● Your assignment: Set down exactly, from the records below, the line with "You are a computer-use agent. Viewport: 399px" through the line with "Task: Select the RP001015816.5prime EST label", and nothing else.

_ _ _ _ _

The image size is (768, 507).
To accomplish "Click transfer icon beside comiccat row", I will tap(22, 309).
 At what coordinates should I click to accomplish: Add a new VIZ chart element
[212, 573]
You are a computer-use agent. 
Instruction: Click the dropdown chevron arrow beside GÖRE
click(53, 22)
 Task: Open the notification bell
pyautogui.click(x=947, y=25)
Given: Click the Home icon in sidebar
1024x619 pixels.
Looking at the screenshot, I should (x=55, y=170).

_ _ _ _ _

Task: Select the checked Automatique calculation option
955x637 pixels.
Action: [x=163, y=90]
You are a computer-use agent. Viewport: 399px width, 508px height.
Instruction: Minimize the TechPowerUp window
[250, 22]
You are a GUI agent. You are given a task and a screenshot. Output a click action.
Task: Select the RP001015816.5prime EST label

_ _ _ _ _

● Exercise solution:
You are a computer-use agent. Viewport: 399px width, 508px height.
Instruction: Minimize the TechPowerUp window
[250, 22]
You are a GUI agent. You are given a task and a screenshot. Output a click action.
Task: Select the RP001015816.5prime EST label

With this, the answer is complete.